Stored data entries
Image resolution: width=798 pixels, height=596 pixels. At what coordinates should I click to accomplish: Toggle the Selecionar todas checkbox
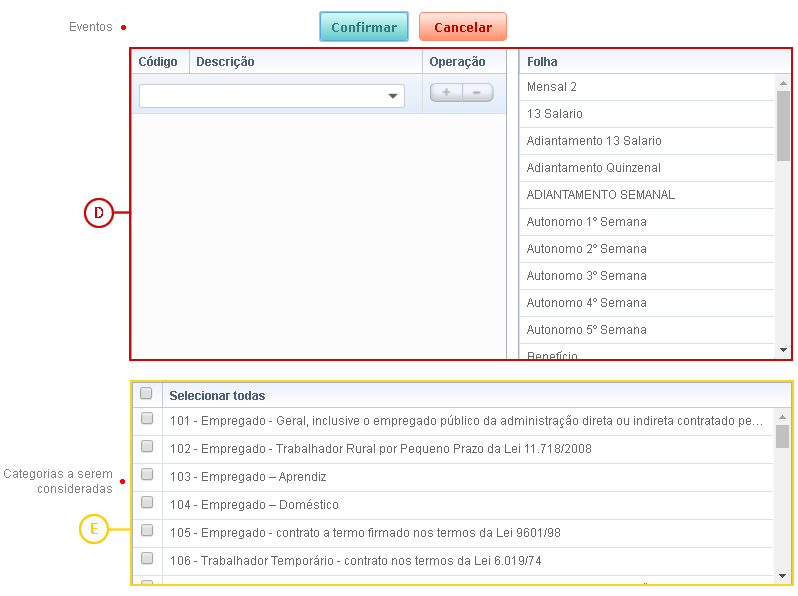tap(147, 394)
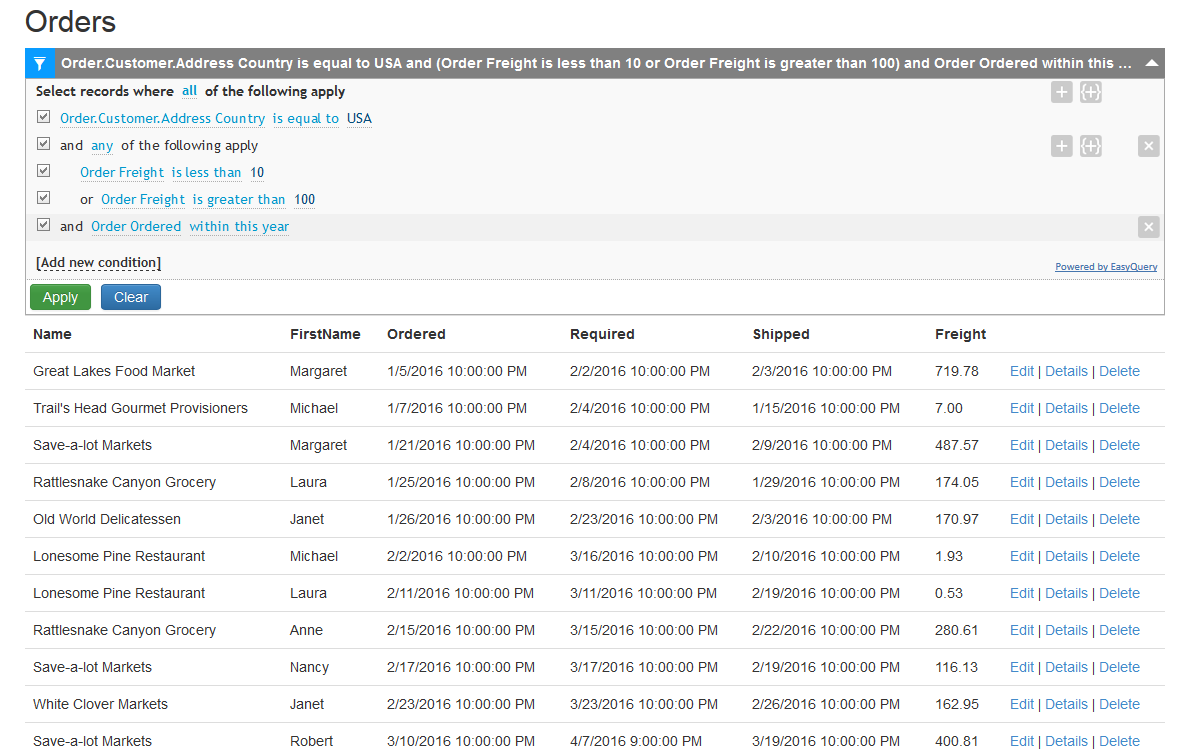
Task: Click the {+} icon to add a root group
Action: [1090, 92]
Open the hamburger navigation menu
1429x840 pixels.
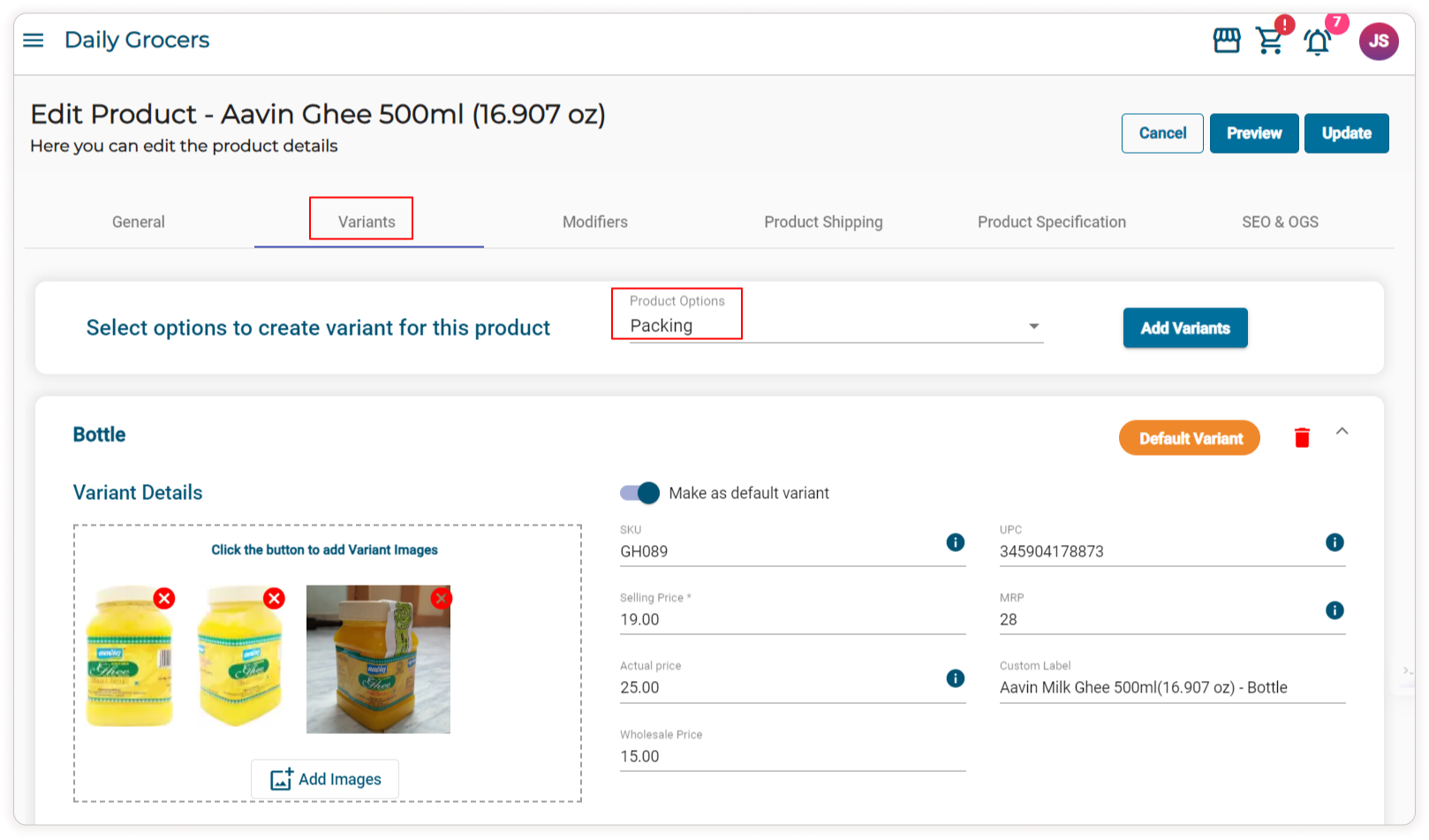click(x=34, y=41)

- **What is needed**:
Repeat the records exactly but leave out the images.

- **Task answer**:
Image resolution: width=798 pixels, height=596 pixels. At what coordinates should I click to accomplish: Toggle the Selecionar todas checkbox
tap(147, 394)
Task: Click the {+} icon to add a root group
Action: [1090, 92]
Open the hamburger navigation menu
1429x840 pixels.
click(x=34, y=41)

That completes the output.